>>>>

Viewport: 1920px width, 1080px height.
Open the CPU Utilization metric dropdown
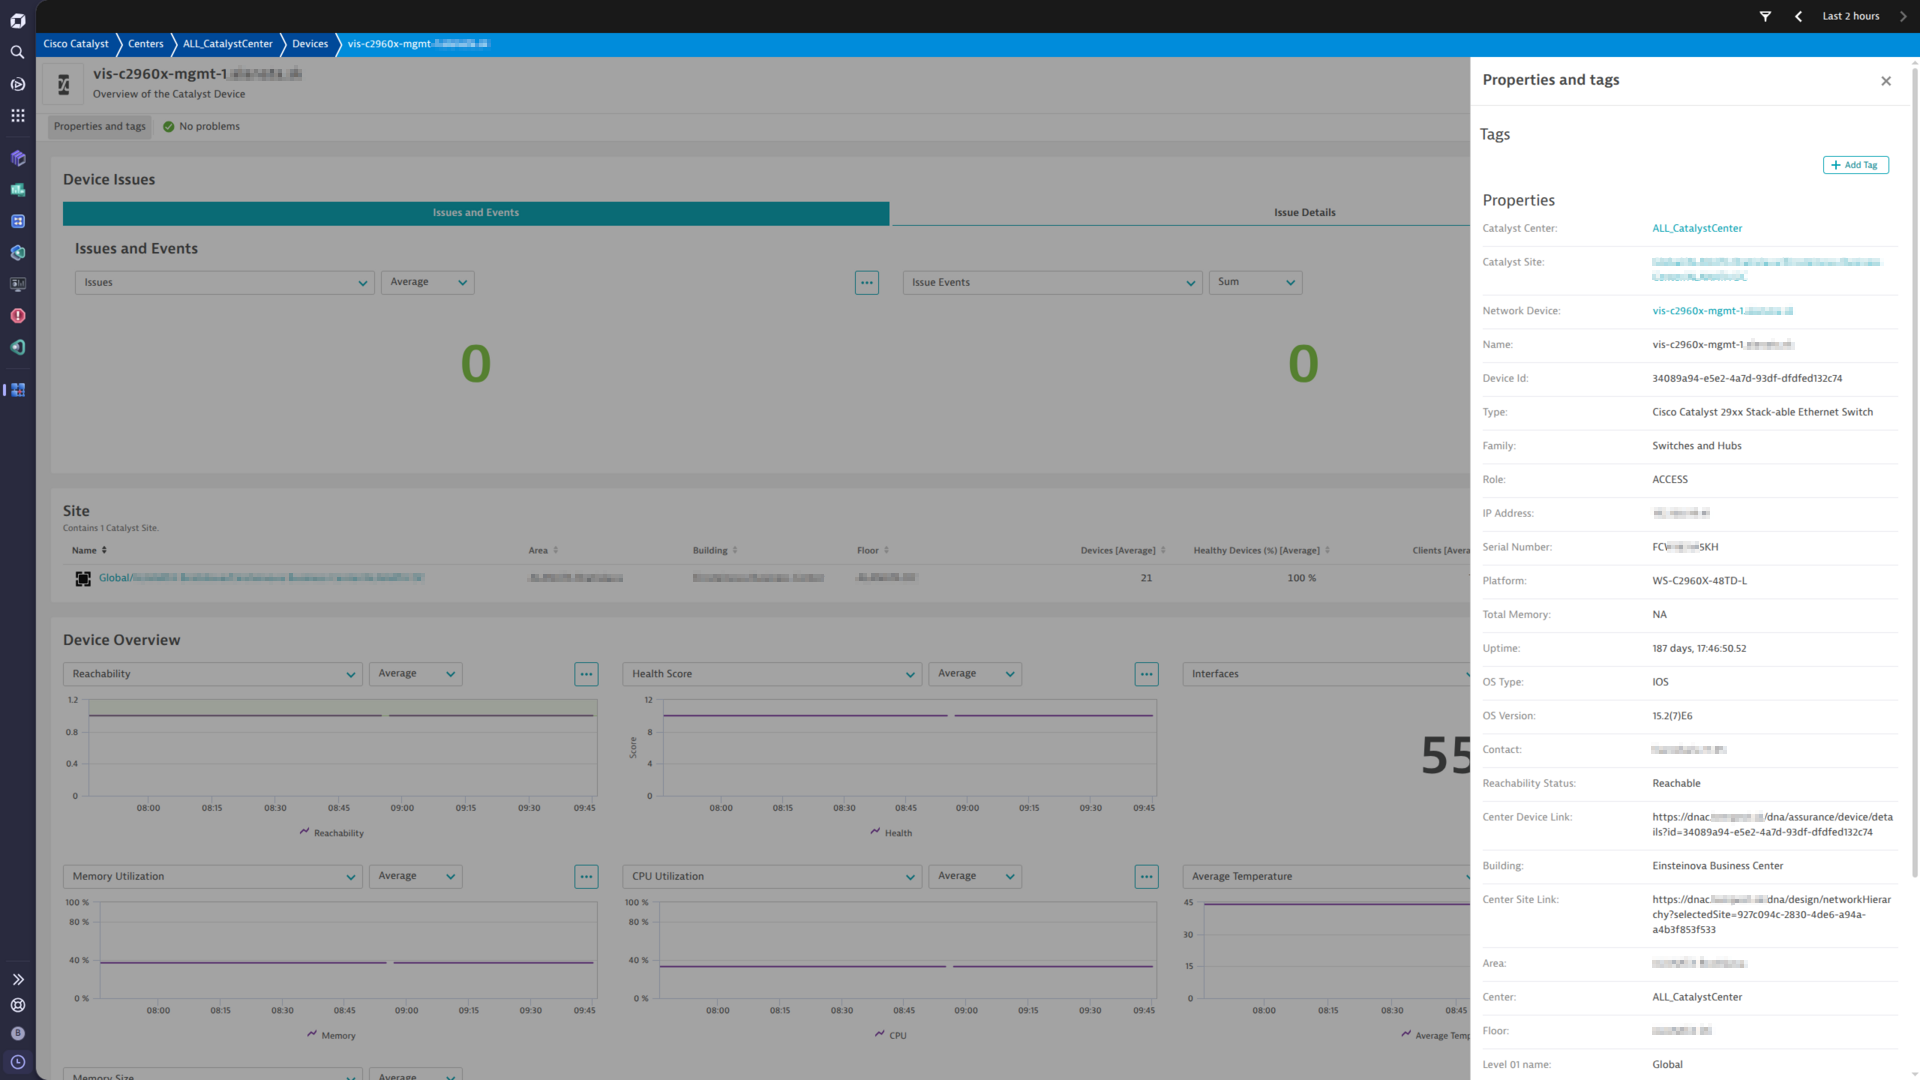(x=770, y=876)
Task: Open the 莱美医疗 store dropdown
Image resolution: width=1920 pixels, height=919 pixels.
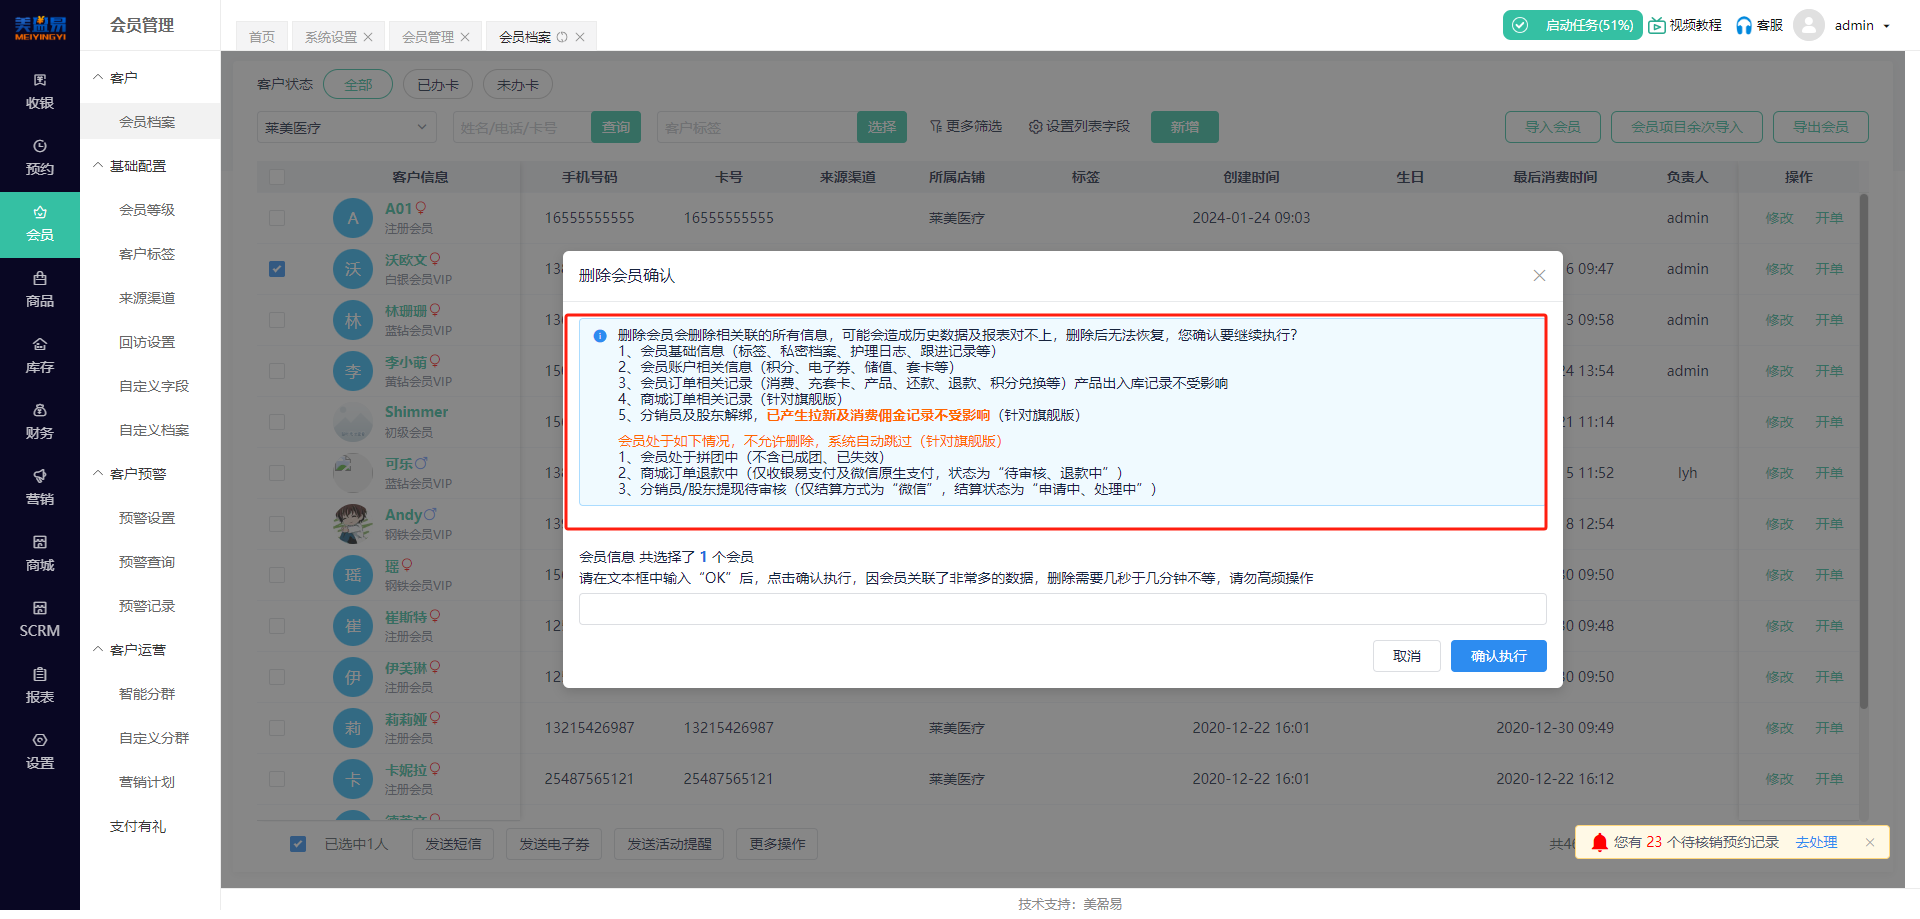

<<<<

◆ Action item ◆
Although the records contain pictures, the copy should consist of their text alone, reproduced exactly.

◆ Expected answer ◆
Viewport: 1920px width, 1080px height.
Open the CPU Utilization metric dropdown
(x=770, y=876)
Task: Open the 莱美医疗 store dropdown
Image resolution: width=1920 pixels, height=919 pixels.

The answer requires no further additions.